Saved entries:
"""

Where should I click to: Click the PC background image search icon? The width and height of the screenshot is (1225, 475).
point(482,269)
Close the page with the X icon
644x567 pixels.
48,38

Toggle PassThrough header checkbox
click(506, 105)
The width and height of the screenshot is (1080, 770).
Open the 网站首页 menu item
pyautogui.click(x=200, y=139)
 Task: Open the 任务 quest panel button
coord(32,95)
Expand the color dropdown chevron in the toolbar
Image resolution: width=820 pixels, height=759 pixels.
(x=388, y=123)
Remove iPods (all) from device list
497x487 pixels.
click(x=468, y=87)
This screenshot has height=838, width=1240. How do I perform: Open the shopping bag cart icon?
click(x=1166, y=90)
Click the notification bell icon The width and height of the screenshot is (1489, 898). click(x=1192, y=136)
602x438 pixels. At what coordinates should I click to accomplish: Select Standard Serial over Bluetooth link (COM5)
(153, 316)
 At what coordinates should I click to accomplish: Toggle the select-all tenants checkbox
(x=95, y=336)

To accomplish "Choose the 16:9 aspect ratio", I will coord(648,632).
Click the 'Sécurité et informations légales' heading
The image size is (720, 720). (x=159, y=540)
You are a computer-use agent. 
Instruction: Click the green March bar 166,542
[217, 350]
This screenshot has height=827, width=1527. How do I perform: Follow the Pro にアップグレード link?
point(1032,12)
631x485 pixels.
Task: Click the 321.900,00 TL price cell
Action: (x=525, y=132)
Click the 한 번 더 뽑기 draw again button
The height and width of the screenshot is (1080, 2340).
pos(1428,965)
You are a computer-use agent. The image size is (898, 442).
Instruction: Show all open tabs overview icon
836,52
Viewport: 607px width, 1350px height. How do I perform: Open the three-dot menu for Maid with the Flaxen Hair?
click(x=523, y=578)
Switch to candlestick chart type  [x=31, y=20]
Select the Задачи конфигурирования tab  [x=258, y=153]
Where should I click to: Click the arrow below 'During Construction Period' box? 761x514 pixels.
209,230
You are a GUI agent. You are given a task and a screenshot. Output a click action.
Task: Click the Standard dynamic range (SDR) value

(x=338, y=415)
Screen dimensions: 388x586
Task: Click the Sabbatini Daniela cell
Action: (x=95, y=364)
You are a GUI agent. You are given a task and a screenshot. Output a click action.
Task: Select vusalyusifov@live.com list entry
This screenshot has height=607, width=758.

"""

Copy every record above verbatim and in full.

▸ **Response box**
Where should I click to: Click the PC background image search icon? The width and height of the screenshot is (1225, 475).
point(482,269)
Close the page with the X icon
644x567 pixels.
48,38

Toggle PassThrough header checkbox
click(506, 105)
The width and height of the screenshot is (1080, 770).
Open the 网站首页 menu item
pyautogui.click(x=200, y=139)
 Task: Open the 任务 quest panel button
coord(32,95)
Expand the color dropdown chevron in the toolbar
Image resolution: width=820 pixels, height=759 pixels.
(x=388, y=123)
Remove iPods (all) from device list
497x487 pixels.
click(x=468, y=87)
This screenshot has height=838, width=1240. How do I perform: Open the shopping bag cart icon?
click(x=1166, y=90)
Click the notification bell icon The width and height of the screenshot is (1489, 898). click(x=1192, y=136)
602x438 pixels. At what coordinates should I click to accomplish: Select Standard Serial over Bluetooth link (COM5)
(153, 316)
 At what coordinates should I click to accomplish: Toggle the select-all tenants checkbox
(x=95, y=336)

To accomplish "Choose the 16:9 aspect ratio", I will coord(648,632).
Click the 'Sécurité et informations légales' heading
The image size is (720, 720). (x=159, y=540)
You are a computer-use agent. 
Instruction: Click the green March bar 166,542
[217, 350]
This screenshot has height=827, width=1527. How do I perform: Follow the Pro にアップグレード link?
point(1032,12)
631x485 pixels.
Task: Click the 321.900,00 TL price cell
Action: (x=525, y=132)
Click the 한 번 더 뽑기 draw again button
The height and width of the screenshot is (1080, 2340).
pos(1428,965)
You are a computer-use agent. The image size is (898, 442).
Instruction: Show all open tabs overview icon
836,52
Viewport: 607px width, 1350px height. How do I perform: Open the three-dot menu for Maid with the Flaxen Hair?
click(x=523, y=578)
Switch to candlestick chart type  [x=31, y=20]
Select the Задачи конфигурирования tab  [x=258, y=153]
Where should I click to: Click the arrow below 'During Construction Period' box? 761x514 pixels.
209,230
You are a GUI agent. You are given a task and a screenshot. Output a click action.
Task: Click the Standard dynamic range (SDR) value

(x=338, y=415)
Screen dimensions: 388x586
Task: Click the Sabbatini Daniela cell
Action: (x=95, y=364)
You are a GUI agent. You are given a task and a screenshot. Output a click action.
Task: Select vusalyusifov@live.com list entry
This screenshot has height=607, width=758.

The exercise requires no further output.